▶ Required work: Please reproduce the entries below exactly from the line with "This screenshot has width=910, height=710." through their last line, leaving out any pictures.
══ Input for this task
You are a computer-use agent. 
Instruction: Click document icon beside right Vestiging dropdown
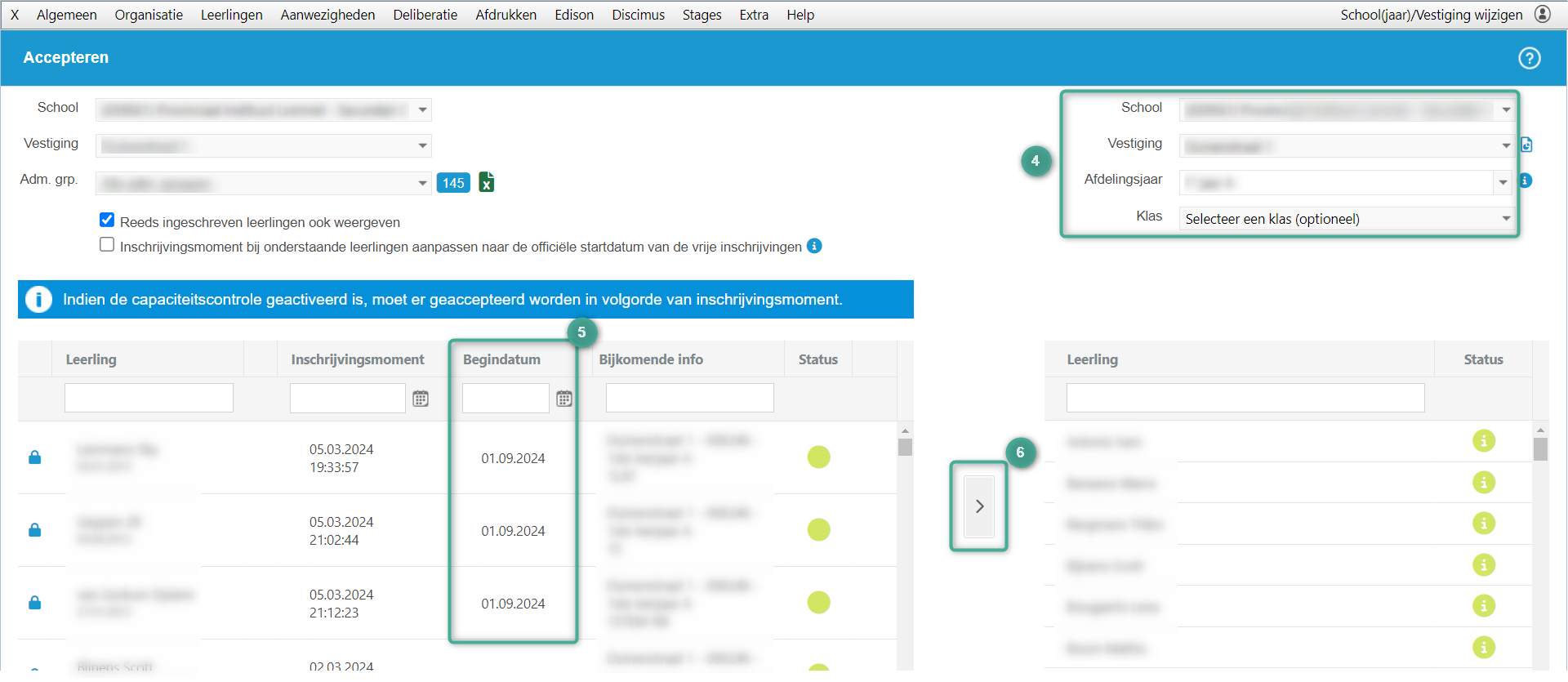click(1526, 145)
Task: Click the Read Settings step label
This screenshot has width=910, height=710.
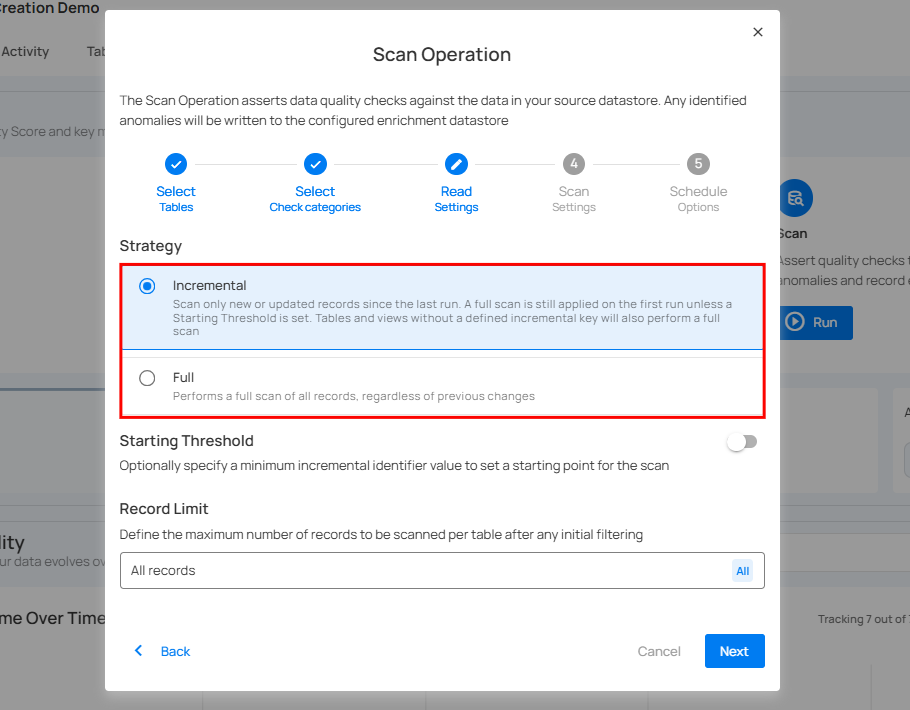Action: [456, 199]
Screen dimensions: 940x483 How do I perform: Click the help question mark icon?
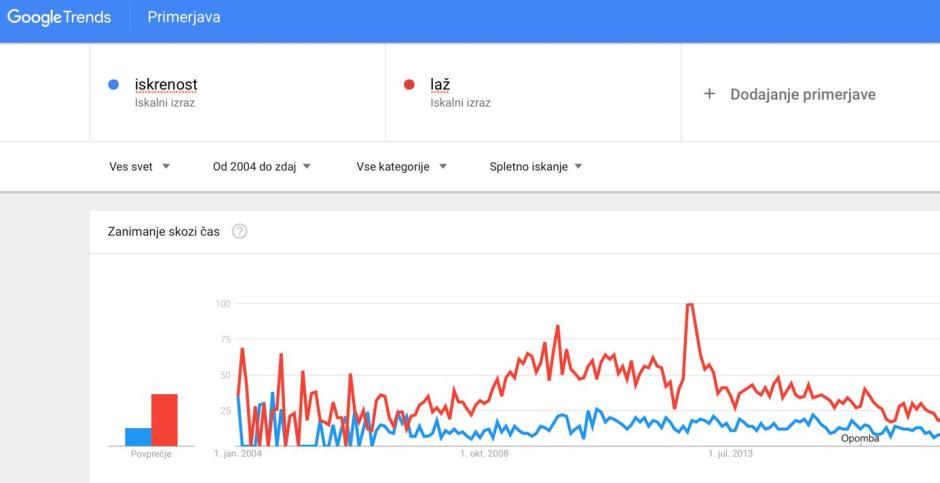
════
▶ Exercise answer:
This screenshot has width=910, height=710.
Action: [456, 199]
Screen dimensions: 940x483 How do I perform: Click the help question mark icon?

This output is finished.